TASK REQUIREMENTS →
Without the pictures, output the lines of the material from the very first through the one that holds "This screenshot has width=743, height=418.".

--

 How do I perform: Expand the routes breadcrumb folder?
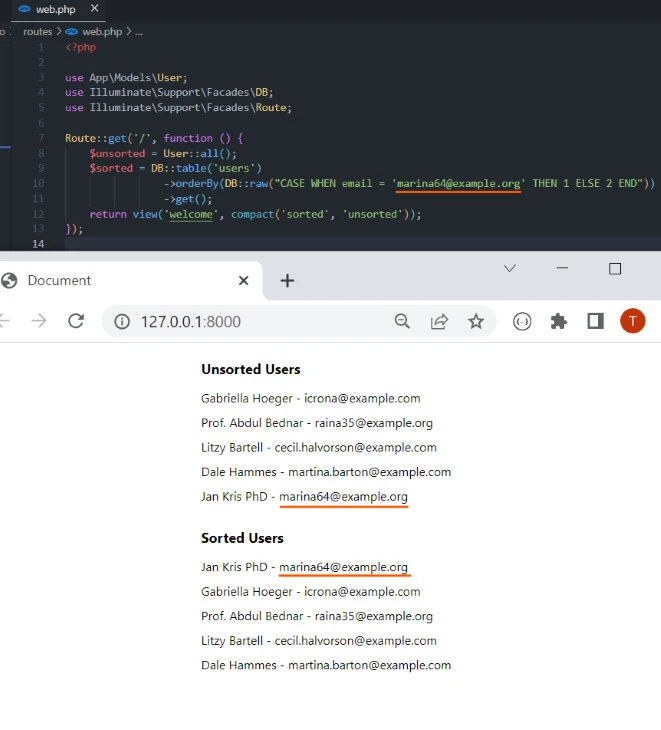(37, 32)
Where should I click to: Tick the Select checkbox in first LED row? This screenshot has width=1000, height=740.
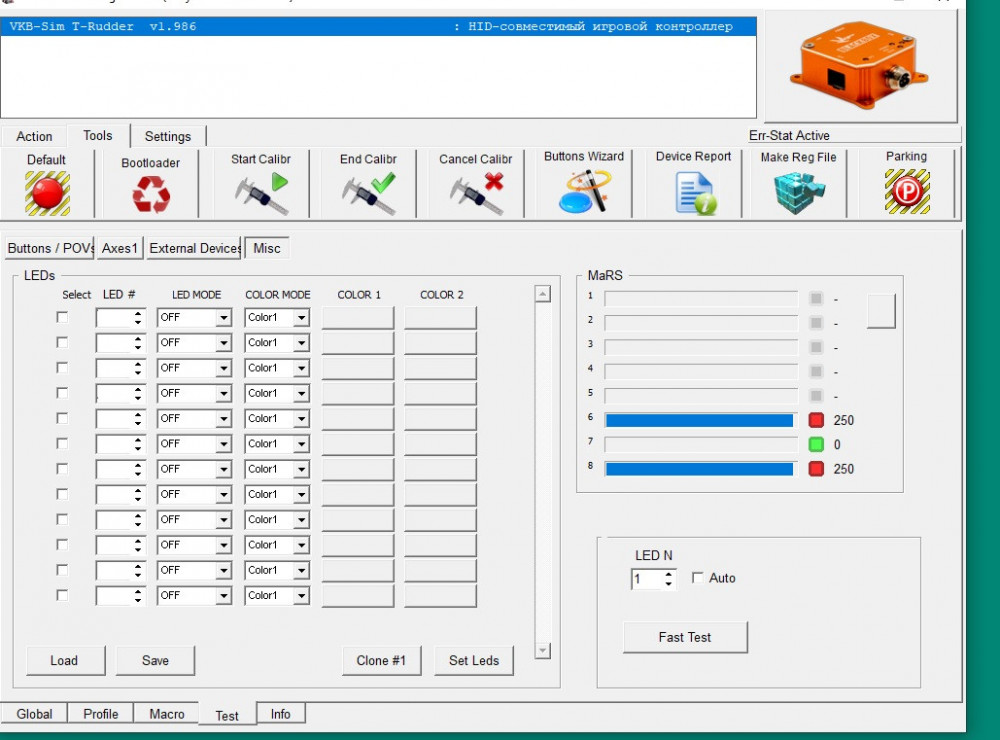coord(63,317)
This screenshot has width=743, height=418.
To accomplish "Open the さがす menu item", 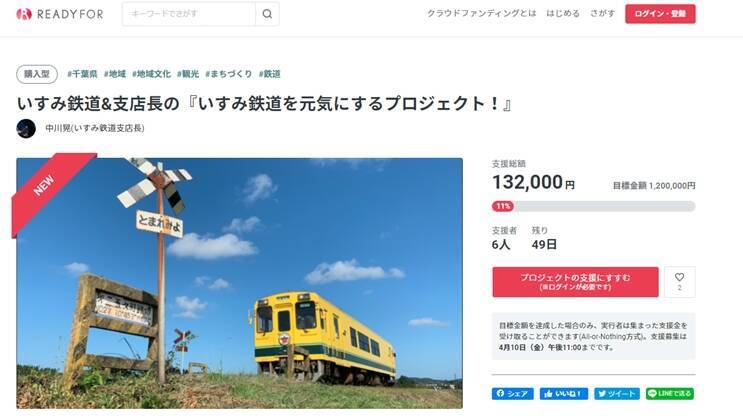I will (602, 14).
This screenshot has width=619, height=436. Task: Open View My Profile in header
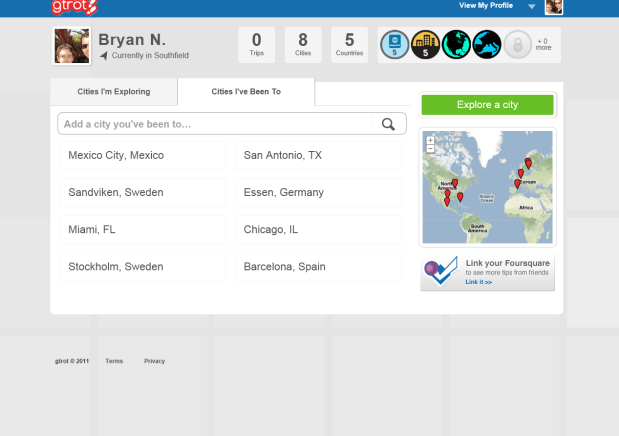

--

YOUR SOLUTION →
 How do I perform: Expand the routes breadcrumb folder?
(37, 32)
Where should I click to: Tick the Select checkbox in first LED row? This screenshot has width=1000, height=740.
coord(63,317)
This screenshot has width=743, height=418.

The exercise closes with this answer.